Die Überprüfung der formalen Qualität der ZDF-Angebote entspricht Ebene 2 des Steuerungsinstruments, um die Einhaltung besonderer öffentlich-rechtlicher Qualitätsansprüche sicherzustellen. Die Gefahr der Subjektivität in der Qualitätseinschätzung wird dabei durch die Festlegung klar definierter und quantifizierbarer Messgrößen vermieden.  Auf Basis wissenschaftlicher Erkenntnisse der Medienforschung wurden sieben Bewertungsdimensionen als relevant für die effektive Qualitätsmessung identifiziert. Diese sind die gesellschaftliche Relevanz des ZDF-Angebots, messbar beispielsweise in Form von Resonanz in anderen Medien oder durch den Erhalt von Preisen und Auszeichnungen, die Vielfalt der Inhalte, Meinungen und Darstellungsformen, die Zugänglichkeit des ZDF-Angebots, auch durch entsprechende Algorithmen im Digitalen, die Wirkung des ZDF auf die positive Entwicklung der Medienbranche, die Glaubwürdigkeit des ZDF sowie Kompetenzzuschreibungen und Programmbewertungen durch das Publikum.

Hohe Nutzung und hohe Qualität sollen zu einer entsprechenden Wirkung beitragen, der Ebene 3 des Steuerungsinstruments. Die wahrgenommene Wirkung auf unseren Auftrag in den Dimensionen Kultur, Bildung, Information, Beratung und Unterhaltung steht hierbei im Fokus. Haben die Angebote eine positive Wirkung, werden die Menschen in Deutschland bestätigen, dass wir als ZDF unseren öffentlich-rechtlichen Auftrag erfüllen. Um dies zu überprüfen, müssen die juristischen Formulierungen aus dem Staatsvertrag für das Publikum übersetzt werden. So ist der Kulturauftrag des ZDF viel zu abstrakt, um dem Publikum eine Einschätzung abzuverlangen. Stattdessen fragt das ZDF danach, ob die Menschen zustimmen, dass wir das „kulturelle Leben in Deutschland zeigen, wie es ist“. Die Zustimmung zu Aussagen wie „Das ZDF hilft mir dabei, die Welt um mich herum besser zu verstehen“ überprüfen den Informationsauftrag. „Das ZDF hilft mir, abzuschalten und auf andere Gedanken zu kommen“ gibt Hinweise auf den Unterhaltungsauftrag.

◆ ◆ ◆ ◆ ◆

# ÜBUNGSAUFGABEN
A. Nenne alle Dimensionen des Auftrags, auf die sich laut dem Text über die Qualitätsmessung beim ZDF die wahrgenommene Wirkung bezieht.
B. Schreibe den Text über die Qualitätsmessung beim ZDF im Anschluss an seinen letzten Satz mit einigen Sätzen weiter.
Die Datensätze spielen hierbei keine Rolle.

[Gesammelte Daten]
◆ ◆ ◆ ◆ ◆

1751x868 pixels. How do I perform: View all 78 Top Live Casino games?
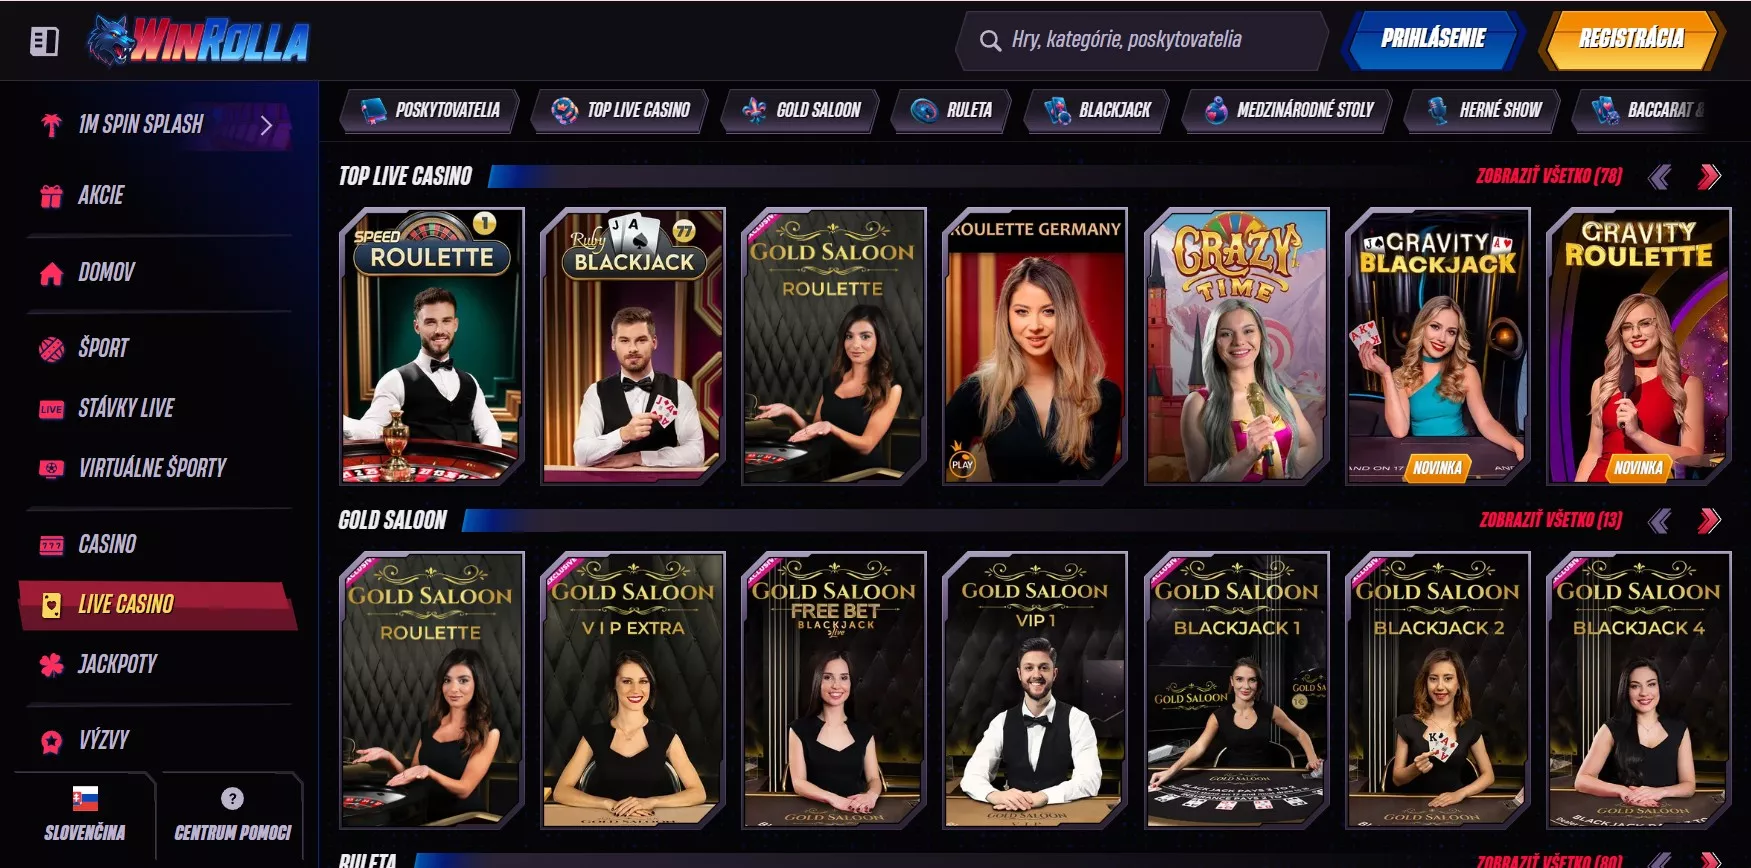1549,177
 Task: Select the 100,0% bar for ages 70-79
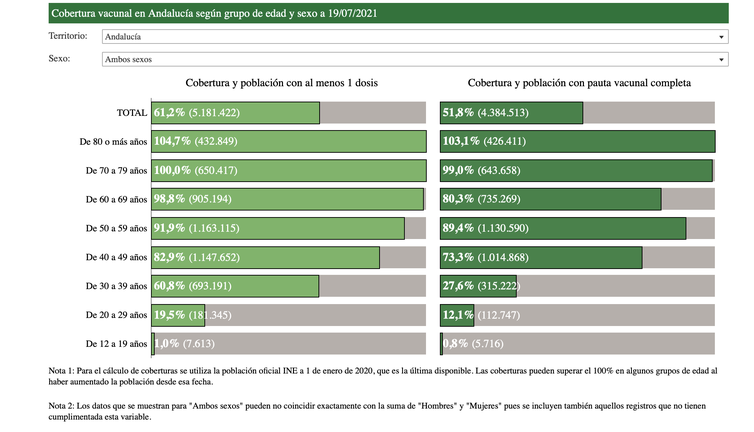click(288, 171)
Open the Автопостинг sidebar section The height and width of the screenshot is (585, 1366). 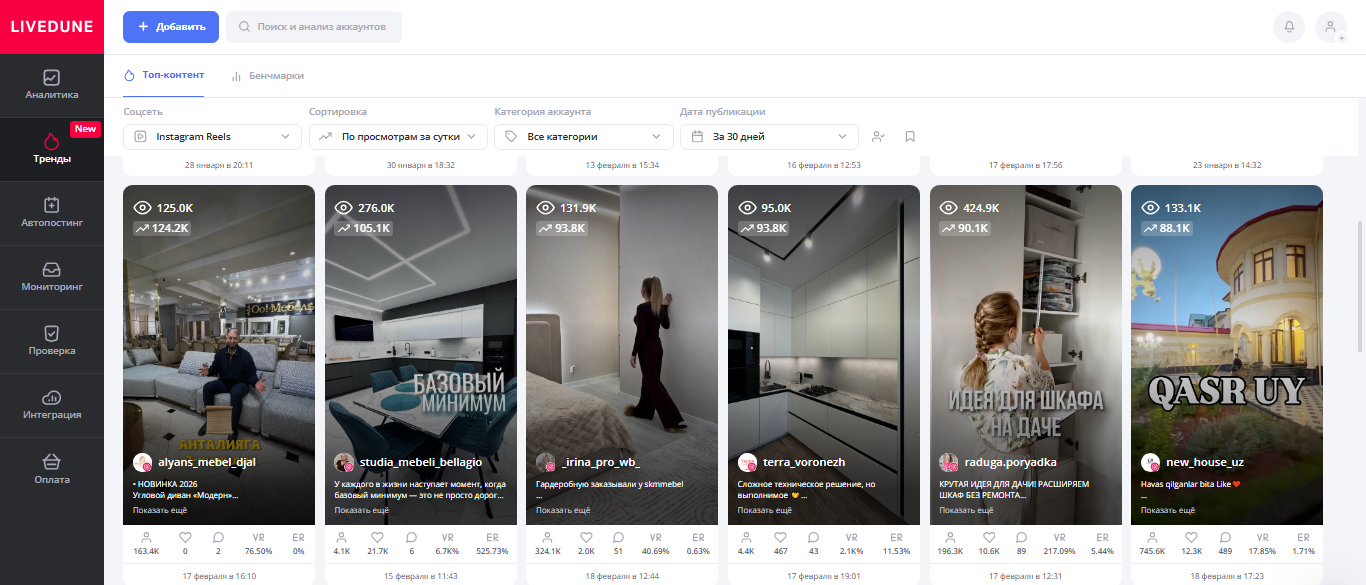coord(51,213)
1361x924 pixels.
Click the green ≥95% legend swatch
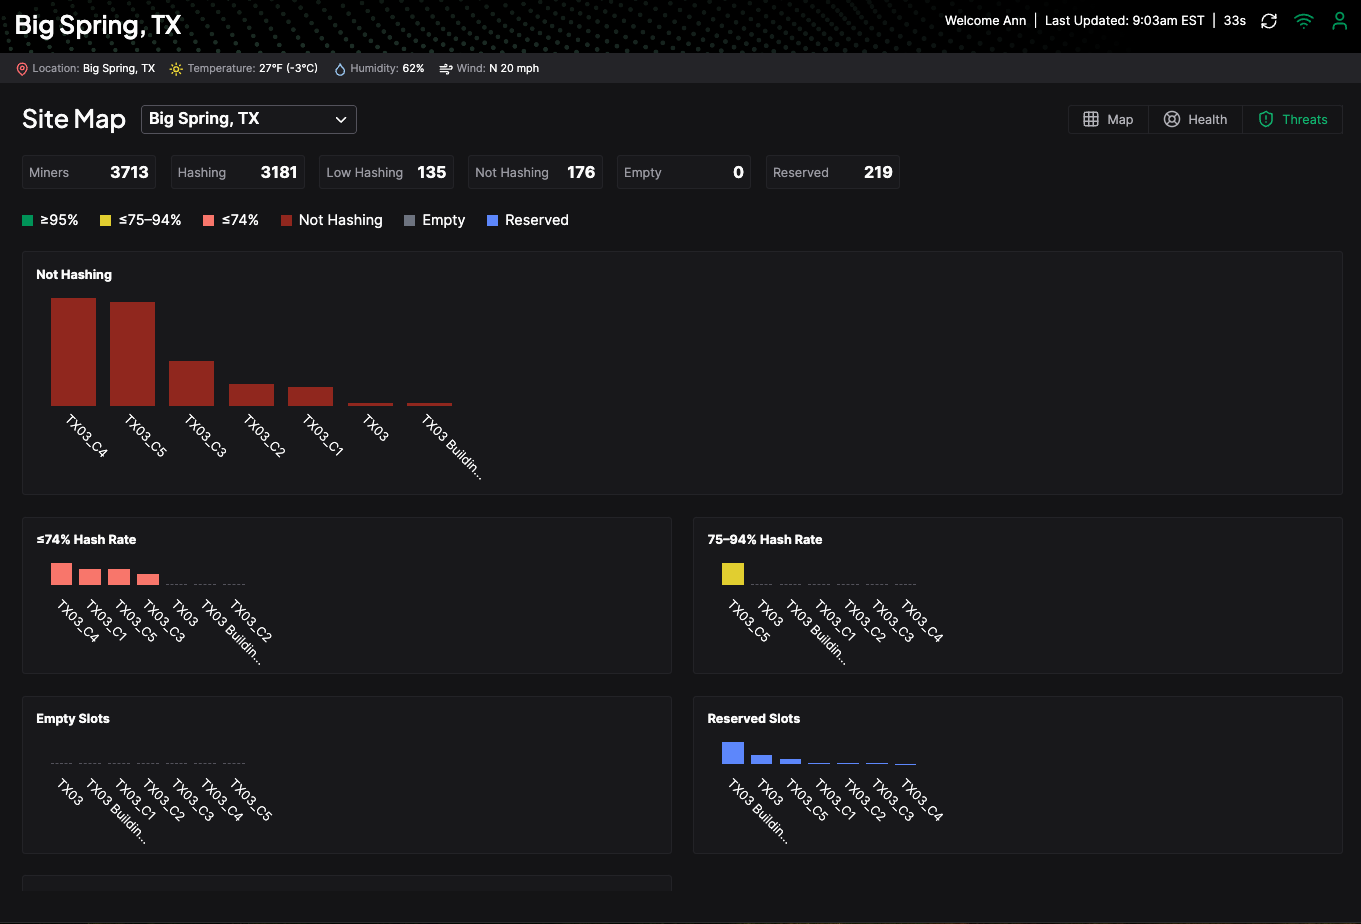coord(27,221)
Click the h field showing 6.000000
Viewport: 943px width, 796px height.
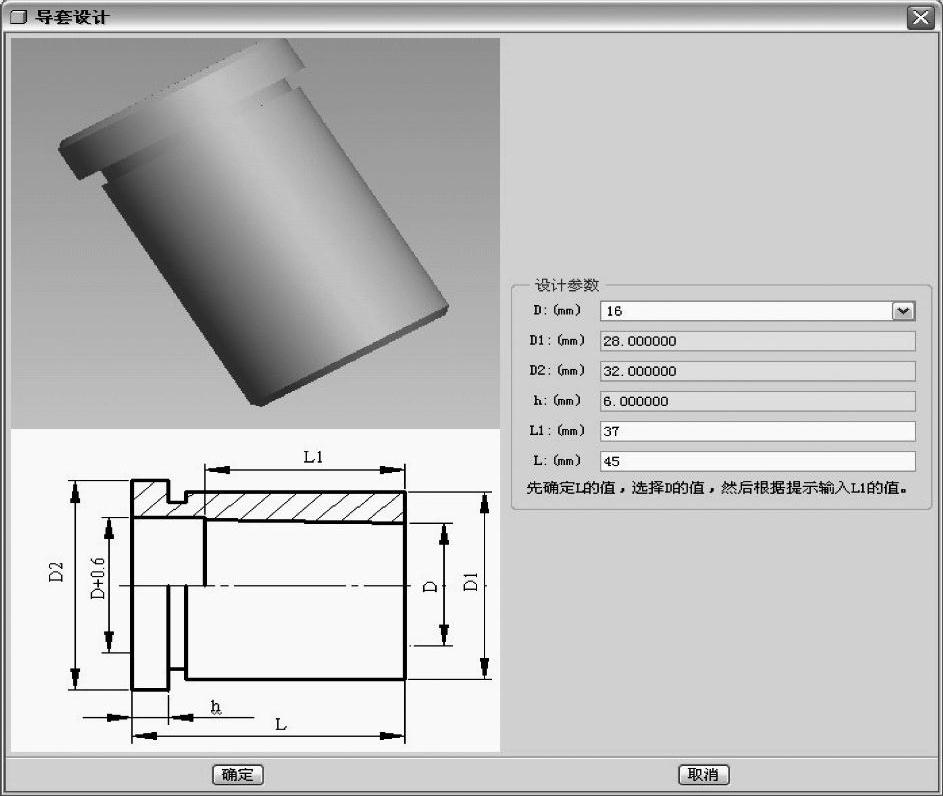pos(757,401)
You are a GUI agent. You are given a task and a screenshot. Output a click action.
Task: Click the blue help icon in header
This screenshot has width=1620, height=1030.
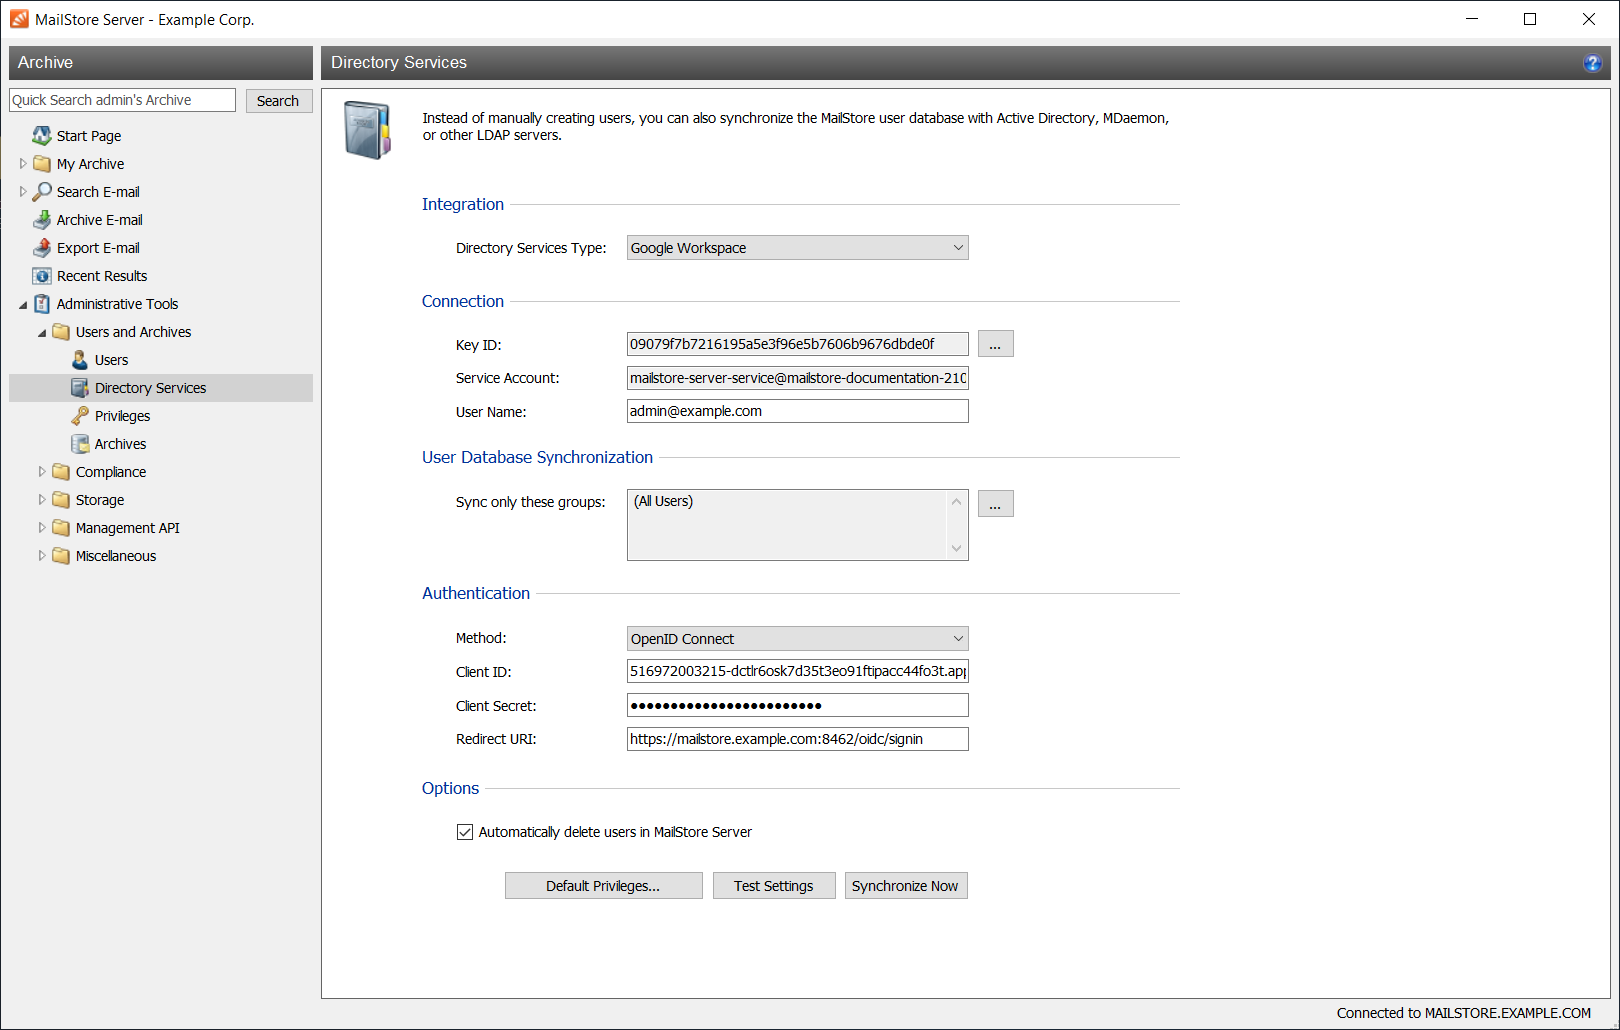[1592, 63]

◆ ◆ ◆ ◆ ◆

# LÖSUNGEN
A. Kultur, Bildung, Information, Beratung und Unterhaltung

B.
Die Akzeptanz des ZDF als öffentlich-rechtlicher Medienanbieter basiert auf dem wahrgenommenen persönlichen sowie gesellschaftlichen Wert des ZDF, der im Zentrum der Ebene 4 steht. Die Akzeptanz des öffentlich-rechtlichen Rundfunks basiert auf der nutzenstiftenden Wirkung für jeden Einzelnen sowie für die Gesellschaft als Ganzes. Fragestellungen, ob sich das ZDF in den Augen des Publikums von kommerziellen Medienanbietern unterscheidet oder ob die Zeit, die eine Nutzerin mit dem ZDF verbracht hat, gut investiert war, werden hier eingesetzt. Und schlussendlich bildet auch die Finanzierung über den Rundfunkbeitrag eine Dimension der Akzeptanz, die eingeschlossen ist. Die Antworten auf die Frage, ob die Menschen bereit sind, den monatlichen Anteil des Rundfunkbeitrags in Höhe von 4,69 Euro für das ZDF und sein Programmangebot zu bezahlen, geben einen wichtigen Hinweis auf die Akzeptanz in der Bevölkerung.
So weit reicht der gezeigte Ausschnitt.